Set exercise:
Lay out all of the data below as a Markdown table with the columns Number and Line, putting each line in its own numbered row and leaving out blank lines.
Start
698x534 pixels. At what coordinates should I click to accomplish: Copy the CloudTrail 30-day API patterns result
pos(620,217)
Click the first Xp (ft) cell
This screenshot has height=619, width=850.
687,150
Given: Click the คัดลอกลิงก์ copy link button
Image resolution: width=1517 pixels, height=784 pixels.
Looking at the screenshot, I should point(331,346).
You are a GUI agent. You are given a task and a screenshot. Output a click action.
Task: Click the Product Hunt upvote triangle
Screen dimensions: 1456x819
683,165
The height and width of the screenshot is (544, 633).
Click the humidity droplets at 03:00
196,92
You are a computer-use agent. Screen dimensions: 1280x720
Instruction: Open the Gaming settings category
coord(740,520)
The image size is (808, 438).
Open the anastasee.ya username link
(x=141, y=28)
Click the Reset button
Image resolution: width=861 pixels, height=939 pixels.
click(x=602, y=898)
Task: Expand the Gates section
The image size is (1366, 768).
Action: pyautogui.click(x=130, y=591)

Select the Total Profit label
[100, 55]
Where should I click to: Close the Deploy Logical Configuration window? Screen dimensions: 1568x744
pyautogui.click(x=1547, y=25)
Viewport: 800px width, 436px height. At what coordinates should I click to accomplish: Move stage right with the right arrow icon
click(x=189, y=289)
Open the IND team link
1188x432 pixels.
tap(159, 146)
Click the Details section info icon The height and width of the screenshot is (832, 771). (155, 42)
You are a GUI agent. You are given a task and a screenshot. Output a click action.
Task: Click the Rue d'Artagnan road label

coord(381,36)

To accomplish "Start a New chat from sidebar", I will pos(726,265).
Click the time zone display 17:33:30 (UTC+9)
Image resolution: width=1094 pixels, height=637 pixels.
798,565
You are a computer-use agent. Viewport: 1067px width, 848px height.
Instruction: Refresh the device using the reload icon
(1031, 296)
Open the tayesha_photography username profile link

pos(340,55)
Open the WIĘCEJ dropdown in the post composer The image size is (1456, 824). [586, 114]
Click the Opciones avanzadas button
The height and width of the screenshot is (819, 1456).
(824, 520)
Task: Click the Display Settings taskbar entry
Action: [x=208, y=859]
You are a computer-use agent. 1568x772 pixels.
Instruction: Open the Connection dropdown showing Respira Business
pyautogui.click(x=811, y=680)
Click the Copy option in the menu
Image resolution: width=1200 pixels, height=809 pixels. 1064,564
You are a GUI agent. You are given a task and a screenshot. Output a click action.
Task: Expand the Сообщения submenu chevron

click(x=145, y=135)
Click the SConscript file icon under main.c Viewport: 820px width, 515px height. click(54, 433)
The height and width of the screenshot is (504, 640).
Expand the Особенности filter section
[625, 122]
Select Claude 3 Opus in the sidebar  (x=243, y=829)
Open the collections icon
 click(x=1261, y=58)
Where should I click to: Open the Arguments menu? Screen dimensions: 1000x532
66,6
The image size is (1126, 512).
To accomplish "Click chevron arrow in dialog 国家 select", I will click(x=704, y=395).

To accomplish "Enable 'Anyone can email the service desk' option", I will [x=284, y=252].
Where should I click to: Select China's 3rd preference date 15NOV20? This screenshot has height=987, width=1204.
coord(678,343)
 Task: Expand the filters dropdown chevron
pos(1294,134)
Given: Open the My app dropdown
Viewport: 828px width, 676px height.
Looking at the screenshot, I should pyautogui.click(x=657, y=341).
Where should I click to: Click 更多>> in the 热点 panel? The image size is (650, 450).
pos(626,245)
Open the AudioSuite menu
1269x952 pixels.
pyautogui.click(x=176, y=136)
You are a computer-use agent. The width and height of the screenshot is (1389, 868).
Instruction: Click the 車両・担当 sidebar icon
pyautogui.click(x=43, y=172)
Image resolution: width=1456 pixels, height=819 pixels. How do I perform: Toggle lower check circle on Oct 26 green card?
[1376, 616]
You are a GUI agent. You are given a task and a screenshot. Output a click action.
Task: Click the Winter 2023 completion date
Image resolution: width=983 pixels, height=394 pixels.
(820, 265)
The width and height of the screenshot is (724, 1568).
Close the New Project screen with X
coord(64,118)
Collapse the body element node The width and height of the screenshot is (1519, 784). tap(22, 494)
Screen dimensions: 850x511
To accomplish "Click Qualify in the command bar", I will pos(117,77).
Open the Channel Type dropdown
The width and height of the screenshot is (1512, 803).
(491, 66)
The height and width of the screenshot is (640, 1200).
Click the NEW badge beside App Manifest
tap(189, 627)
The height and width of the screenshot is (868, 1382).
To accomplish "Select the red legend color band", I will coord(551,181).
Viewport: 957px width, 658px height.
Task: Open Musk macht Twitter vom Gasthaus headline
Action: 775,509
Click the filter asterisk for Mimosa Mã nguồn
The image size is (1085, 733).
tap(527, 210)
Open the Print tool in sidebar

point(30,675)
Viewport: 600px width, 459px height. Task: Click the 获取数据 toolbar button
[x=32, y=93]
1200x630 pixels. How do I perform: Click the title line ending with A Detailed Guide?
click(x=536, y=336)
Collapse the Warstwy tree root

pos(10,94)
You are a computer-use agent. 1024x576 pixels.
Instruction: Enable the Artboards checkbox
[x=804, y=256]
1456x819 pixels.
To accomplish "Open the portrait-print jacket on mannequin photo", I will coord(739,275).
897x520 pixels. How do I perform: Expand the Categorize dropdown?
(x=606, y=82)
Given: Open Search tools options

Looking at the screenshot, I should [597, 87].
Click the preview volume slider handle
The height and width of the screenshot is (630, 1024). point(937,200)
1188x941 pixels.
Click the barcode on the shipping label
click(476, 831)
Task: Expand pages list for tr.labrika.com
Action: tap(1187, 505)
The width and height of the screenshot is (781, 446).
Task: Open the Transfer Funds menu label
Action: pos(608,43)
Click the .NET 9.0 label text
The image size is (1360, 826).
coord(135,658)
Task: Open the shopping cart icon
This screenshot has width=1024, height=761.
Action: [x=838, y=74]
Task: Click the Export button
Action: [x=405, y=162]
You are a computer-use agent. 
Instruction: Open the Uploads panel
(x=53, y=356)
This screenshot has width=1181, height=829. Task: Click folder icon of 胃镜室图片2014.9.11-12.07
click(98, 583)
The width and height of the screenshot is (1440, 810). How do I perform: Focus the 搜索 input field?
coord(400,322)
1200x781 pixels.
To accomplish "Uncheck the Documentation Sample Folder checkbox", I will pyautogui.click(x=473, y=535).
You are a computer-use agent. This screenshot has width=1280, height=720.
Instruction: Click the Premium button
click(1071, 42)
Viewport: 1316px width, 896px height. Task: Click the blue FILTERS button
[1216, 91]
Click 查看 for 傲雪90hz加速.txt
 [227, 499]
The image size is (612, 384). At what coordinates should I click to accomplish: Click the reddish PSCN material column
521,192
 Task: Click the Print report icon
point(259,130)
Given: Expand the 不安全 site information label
End
Exercise response:
| Number | Line |
|---|---|
| 1 | 698x534 pixels. At what coordinates should I click to accomplish: Copy the CloudTrail 30-day API patterns result |
| 2 | pos(620,217) |
| 3 | Click the first Xp (ft) cell |
| 4 | This screenshot has height=619, width=850. |
| 5 | 687,150 |
| 6 | Given: Click the คัดลอกลิงก์ copy link button |
| 7 | Image resolution: width=1517 pixels, height=784 pixels. |
| 8 | Looking at the screenshot, I should point(331,346). |
| 9 | You are a GUI agent. You are given a task and a screenshot. Output a click action. |
| 10 | Task: Click the Product Hunt upvote triangle |
| 11 | Screen dimensions: 1456x819 |
| 12 | 683,165 |
| 13 | The height and width of the screenshot is (544, 633). |
| 14 | Click the humidity droplets at 03:00 |
| 15 | 196,92 |
| 16 | You are a computer-use agent. Screen dimensions: 1280x720 |
| 17 | Instruction: Open the Gaming settings category |
| 18 | coord(740,520) |
| 19 | The image size is (808, 438). |
| 20 | Open the anastasee.ya username link |
| 21 | (x=141, y=28) |
| 22 | Click the Reset button |
| 23 | Image resolution: width=861 pixels, height=939 pixels. |
| 24 | click(x=602, y=898) |
| 25 | Task: Expand the Gates section |
| 26 | The image size is (1366, 768). |
| 27 | Action: pyautogui.click(x=130, y=591) |
| 28 | Select the Total Profit label |
| 29 | [100, 55] |
| 30 | Where should I click to: Close the Deploy Logical Configuration window? Screen dimensions: 1568x744 |
| 31 | pyautogui.click(x=1547, y=25) |
| 32 | Viewport: 800px width, 436px height. At what coordinates should I click to accomplish: Move stage right with the right arrow icon |
| 33 | click(x=189, y=289) |
| 34 | Open the IND team link |
| 35 | 1188x432 pixels. |
| 36 | tap(159, 146) |
| 37 | Click the Details section info icon The height and width of the screenshot is (832, 771). (155, 42) |
| 38 | You are a GUI agent. You are given a task and a screenshot. Output a click action. |
| 39 | Task: Click the Rue d'Artagnan road label |
| 40 | coord(381,36) |
| 41 | To accomplish "Start a New chat from sidebar", I will pos(726,265). |
| 42 | Click the time zone display 17:33:30 (UTC+9) |
| 43 | Image resolution: width=1094 pixels, height=637 pixels. |
| 44 | 798,565 |
| 45 | You are a computer-use agent. Viewport: 1067px width, 848px height. |
| 46 | Instruction: Refresh the device using the reload icon |
| 47 | (1031, 296) |
| 48 | Open the tayesha_photography username profile link |
| 49 | pos(340,55) |
| 50 | Open the WIĘCEJ dropdown in the post composer The image size is (1456, 824). [586, 114] |
| 51 | Click the Opciones avanzadas button |
| 52 | The height and width of the screenshot is (819, 1456). |
| 53 | (824, 520) |
| 54 | Task: Click the Display Settings taskbar entry |
| 55 | Action: [x=208, y=859] |
| 56 | You are a computer-use agent. 1568x772 pixels. |
| 57 | Instruction: Open the Connection dropdown showing Respira Business |
| 58 | pyautogui.click(x=811, y=680) |
| 59 | Click the Copy option in the menu |
| 60 | Image resolution: width=1200 pixels, height=809 pixels. 1064,564 |
| 61 | You are a GUI agent. You are given a task and a screenshot. Output a click action. |
| 62 | Task: Expand the Сообщения submenu chevron |
| 63 | click(x=145, y=135) |
| 64 | Click the SConscript file icon under main.c Viewport: 820px width, 515px height. click(54, 433) |
| 65 | The height and width of the screenshot is (504, 640). |
| 66 | Expand the Особенности filter section |
| 67 | [625, 122] |
| 68 | Select Claude 3 Opus in the sidebar  (x=243, y=829) |
| 69 | Open the collections icon |
| 70 |  click(x=1261, y=58) |
| 71 | Where should I click to: Open the Arguments menu? Screen dimensions: 1000x532 |
| 72 | 66,6 |
| 73 | The image size is (1126, 512). |
| 74 | To accomplish "Click chevron arrow in dialog 国家 select", I will click(x=704, y=395). |
| 75 | To accomplish "Enable 'Anyone can email the service desk' option", I will [x=284, y=252]. |
| 76 | Where should I click to: Select China's 3rd preference date 15NOV20? This screenshot has height=987, width=1204. |
| 77 | coord(678,343) |
| 78 |  Task: Expand the filters dropdown chevron |
| 79 | pos(1294,134) |
| 80 | Given: Open the My app dropdown |
| 81 | Viewport: 828px width, 676px height. |
| 82 | Looking at the screenshot, I should pyautogui.click(x=657, y=341). |
| 83 | Where should I click to: Click 更多>> in the 热点 panel? The image size is (650, 450). |
| 84 | pos(626,245) |
| 85 | Open the AudioSuite menu |
| 86 | 1269x952 pixels. |
| 87 | pyautogui.click(x=176, y=136) |
| 88 | You are a computer-use agent. The width and height of the screenshot is (1389, 868). |
| 89 | Instruction: Click the 車両・担当 sidebar icon |
| 90 | pyautogui.click(x=43, y=172) |
| 91 | Image resolution: width=1456 pixels, height=819 pixels. How do I perform: Toggle lower check circle on Oct 26 green card? |
| 92 | [1376, 616] |
| 93 | You are a GUI agent. You are given a task and a screenshot. Output a click action. |
| 94 | Task: Click the Winter 2023 completion date |
| 95 | Image resolution: width=983 pixels, height=394 pixels. |
| 96 | (820, 265) |
| 97 | The width and height of the screenshot is (724, 1568). |
| 98 | Close the New Project screen with X |
| 99 | coord(64,118) |
| 100 | Collapse the body element node The width and height of the screenshot is (1519, 784). tap(22, 494) |
| 101 | Screen dimensions: 850x511 |
| 102 | To accomplish "Click Qualify in the command bar", I will pos(117,77). |
| 103 | Open the Channel Type dropdown |
| 104 | The width and height of the screenshot is (1512, 803). |
| 105 | (491, 66) |
| 106 | The height and width of the screenshot is (640, 1200). |
| 107 | Click the NEW badge beside App Manifest |
| 108 | tap(189, 627) |
| 109 | The height and width of the screenshot is (868, 1382). |
| 110 | To accomplish "Select the red legend color band", I will coord(551,181). |
| 111 | Viewport: 957px width, 658px height. |
| 112 | Task: Open Musk macht Twitter vom Gasthaus headline |
| 113 | Action: 775,509 |
| 114 | Click the filter asterisk for Mimosa Mã nguồn |
| 115 | The image size is (1085, 733). |
| 116 | tap(527, 210) |
| 117 | Open the Print tool in sidebar |
| 118 | point(30,675) |
| 119 | Viewport: 600px width, 459px height. Task: Click the 获取数据 toolbar button |
| 120 | [x=32, y=93] |
| 121 | 1200x630 pixels. How do I perform: Click the title line ending with A Detailed Guide? |
| 122 | click(x=536, y=336) |
| 123 | Collapse the Warstwy tree root |
| 124 | pos(10,94) |
| 125 | You are a computer-use agent. 1024x576 pixels. |
| 126 | Instruction: Enable the Artboards checkbox |
| 127 | [x=804, y=256] |
| 128 | 1456x819 pixels. |
| 129 | To accomplish "Open the portrait-print jacket on mannequin photo", I will coord(739,275). |
| 130 | 897x520 pixels. How do I perform: Expand the Categorize dropdown? |
| 131 | (x=606, y=82) |
| 132 | Given: Open Search tools options |
| 133 | Looking at the screenshot, I should [597, 87]. |
| 134 | Click the preview volume slider handle |
| 135 | The height and width of the screenshot is (630, 1024). point(937,200) |
| 136 | 1188x941 pixels. |
| 137 | Click the barcode on the shipping label |
| 138 | click(476, 831) |
| 139 | Task: Expand pages list for tr.labrika.com |
| 140 | Action: tap(1187, 505) |
| 141 | The width and height of the screenshot is (781, 446). |
| 142 | Task: Open the Transfer Funds menu label |
| 143 | Action: pos(608,43) |
| 144 | Click the .NET 9.0 label text |
| 145 | The image size is (1360, 826). |
| 146 | coord(135,658) |
| 147 | Task: Open the shopping cart icon |
| 148 | This screenshot has width=1024, height=761. |
| 149 | Action: [x=838, y=74] |
| 150 | Task: Click the Export button |
| 151 | Action: [x=405, y=162] |
| 152 | You are a computer-use agent.  |
| 153 | Instruction: Open the Uploads panel |
| 154 | (x=53, y=356) |
| 155 | This screenshot has width=1181, height=829. Task: Click folder icon of 胃镜室图片2014.9.11-12.07 |
| 156 | click(98, 583) |
| 157 | The width and height of the screenshot is (1440, 810). How do I perform: Focus the 搜索 input field? |
| 158 | coord(400,322) |
| 159 | 1200x781 pixels. |
| 160 | To accomplish "Uncheck the Documentation Sample Folder checkbox", I will pyautogui.click(x=473, y=535). |
| 161 | You are a computer-use agent. This screenshot has width=1280, height=720. |
| 162 | Instruction: Click the Premium button |
| 163 | click(1071, 42) |
| 164 | Viewport: 1316px width, 896px height. Task: Click the blue FILTERS button |
| 165 | [1216, 91] |
| 166 | Click 查看 for 傲雪90hz加速.txt |
| 167 |  [227, 499] |
| 168 | The image size is (612, 384). At what coordinates should I click to accomplish: Click the reddish PSCN material column |
| 169 | 521,192 |
| 170 |  Task: Click the Print report icon |
| 171 | point(259,130) |
| 172 | Given: Expand the 不安全 site information label |